Marketable Securities

 

Marketable securities are classified as trading and are carried at fair value. The Company’s marketable securities consist of mutual funds which are valued at quoted market prices. The Company invested funds into highly liquid mutual funds in 2015. The realized gain and losses, dividend income and unrealized gain and losses on its investments in marketable securities are included in other income, net on the condensed consolidated statements of operations. During the three-month periods ended June 30, 2015, the Company incurred of realized losses, unrealized losses and dividend income of approximately $7,900, $12,000 and $15,000, respectively. During the six-month period ended June 30, 2015, the Company incurred of realized losses, unrealized gains and dividend income of approximately $60,800, $45,200 and $40,600, respectively. The Company reinvested dividend income into its marketable securities and at June 30, 2015, its holdings in marketable securities aggregated approximately $0.8 million. 

 

Impairment of Intangible Assets

 

The Company monitors the carrying value of long-lived assets for potential impairment and tests the recoverability of such assets whenever events or changes in circumstances indicate that the carrying amounts may not be recoverable. If a change in circumstance occurs, the Company performs a test of recoverability by comparing the carrying value of the asset or asset group to its undiscounted expected future cash flows. If cash flows cannot be separately and independently identified for a single asset, the Company will determine whether impairment has occurred for the group of assets for which the Company can identify the projected cash flows. If the carrying values are in excess of undiscounted expected future cash flows, the Company measures any impairment by comparing the fair value of the asset or asset group to its carrying value. The Company determined it was necessary to test its intangible assets for impairment during the second quarter of 2015 (see Note 4).

 

Net Loss per Share

 

Basic loss per share is computed by dividing the net income or loss applicable to common shares by the weighted average number of common shares outstanding during the period. Diluted earnings per share is computed using the weighted average number of common shares and, if dilutive, potential common shares outstanding during the period.

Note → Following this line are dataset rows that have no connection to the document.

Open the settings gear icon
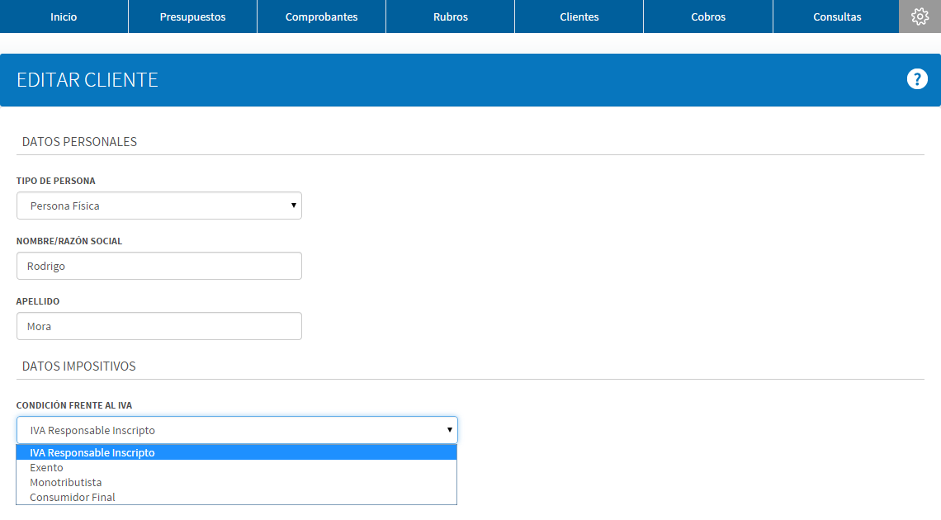This screenshot has height=520, width=941. (920, 17)
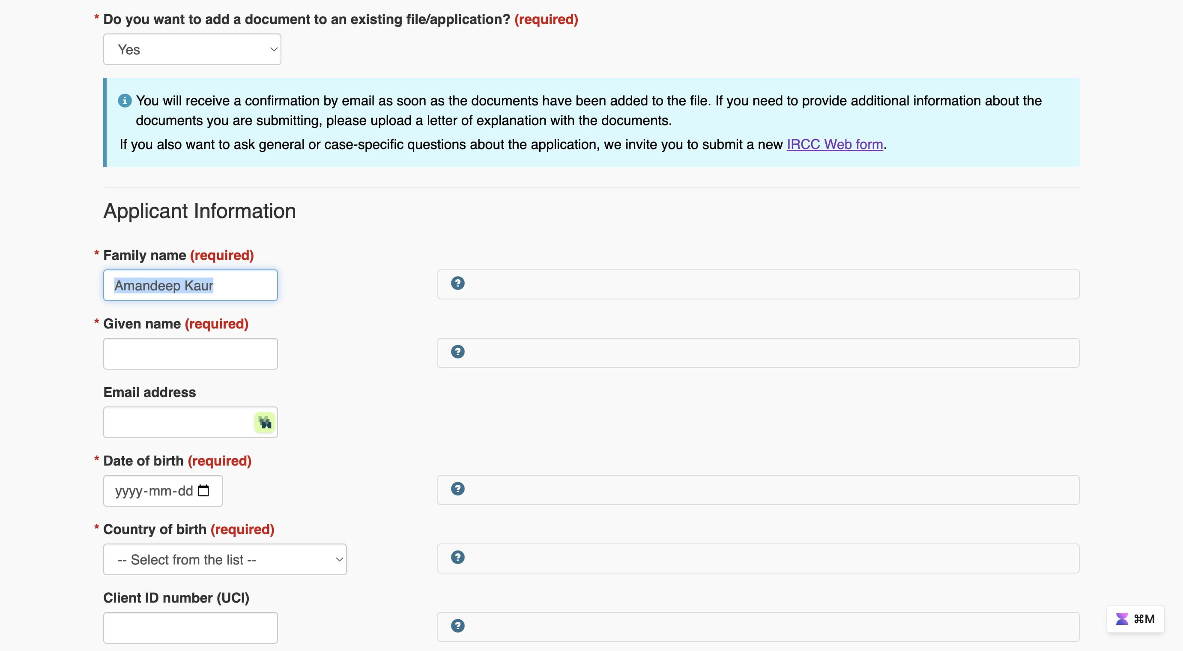
Task: Expand the Client ID help panel bar
Action: click(x=758, y=627)
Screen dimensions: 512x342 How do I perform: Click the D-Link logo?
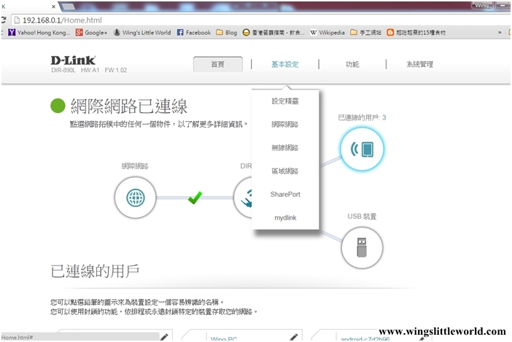(x=71, y=59)
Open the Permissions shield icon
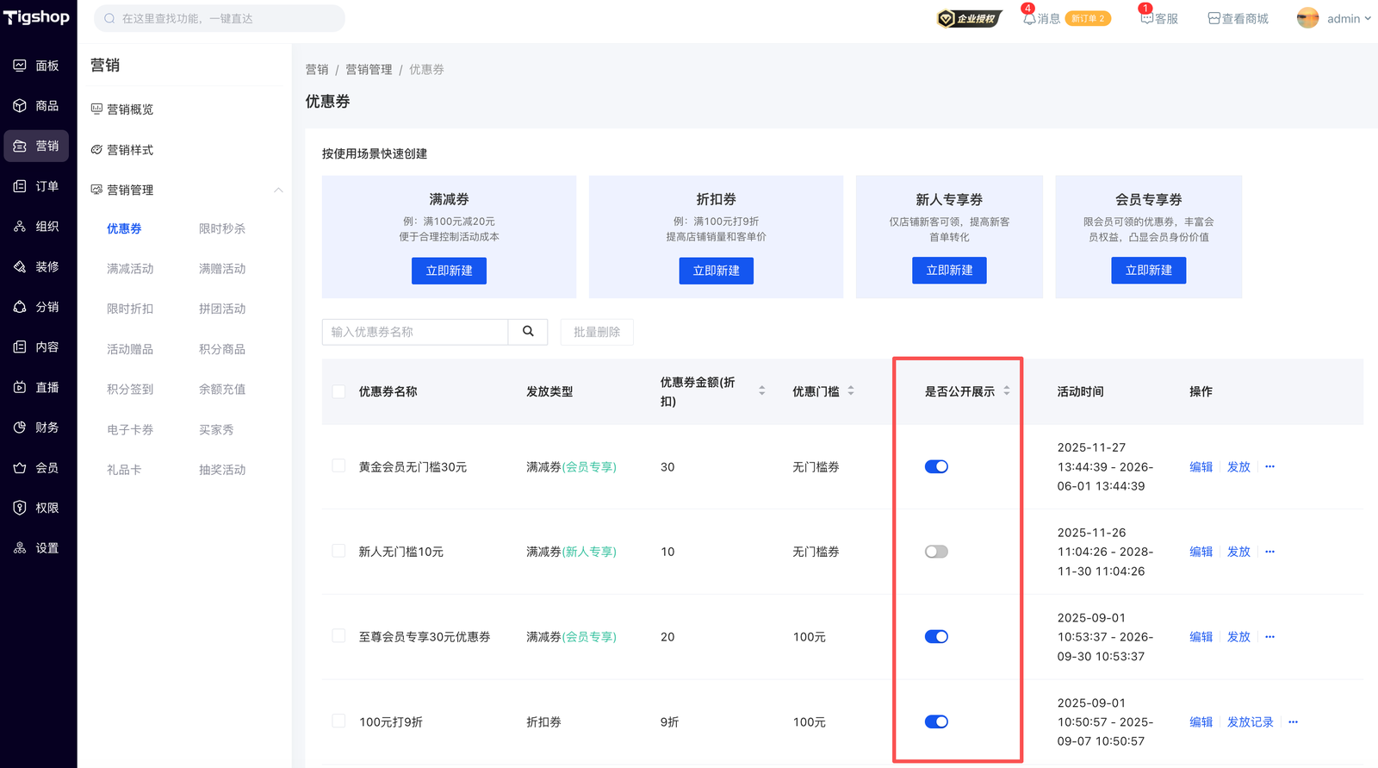 click(x=20, y=508)
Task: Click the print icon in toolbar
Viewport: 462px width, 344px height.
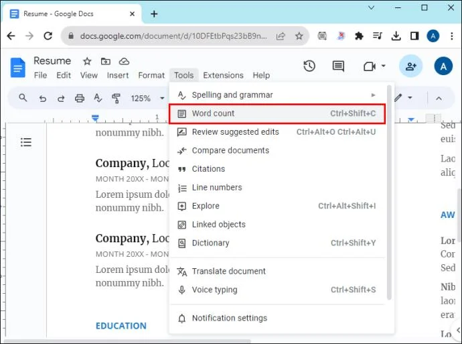Action: pos(80,99)
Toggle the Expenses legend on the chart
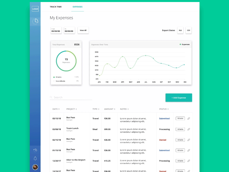Viewport: 229px width, 172px height. tap(183, 44)
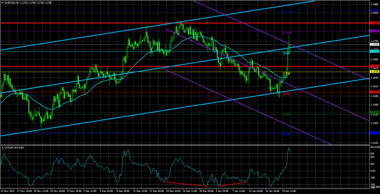
Task: Click the green 1.1536 level price tag
Action: click(374, 113)
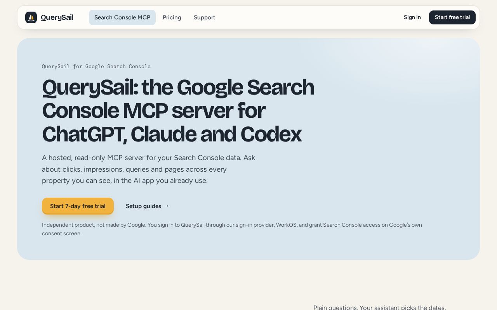Click the dark Start free trial button
This screenshot has height=310, width=497.
pyautogui.click(x=452, y=17)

Potential common shares consist of the incremental common shares issuable upon the exercise of stock options (using the treasury stock method) and the conversion of the Company’s convertible preferred stock and warrants (using the if-converted method). Diluted loss per share excludes the shares issuable upon the conversion of preferred stock and the exercise of stock options and warrants from the calculation of net loss per share if their effect would be anti-dilutive.

 

Securities that could potentially dilute loss per share in the future that were not included in the computation of diluted loss per share at June 30, 2015 and 2014 are as follows:

         
    As of June 30,
      2015       2014  
Convertible preferred stock     5,044,821       5,834,881  
Warrants to purchase common stock     769,803       775,021  
Non-vested restricted stock awards     45,000       10,000  
Options to purchase common stock     5,048,701       4,218,877  
Total     10,908,325       10,838,779  

  

Subsequent Events

 

The Company has evaluated the period after the balance sheet date but prior to the issuance of the financial statement, and determined that other than noted in Note 9 below, there were no subsequent events or transactions that required recognition or disclosure in the condensed consolidated financial statements.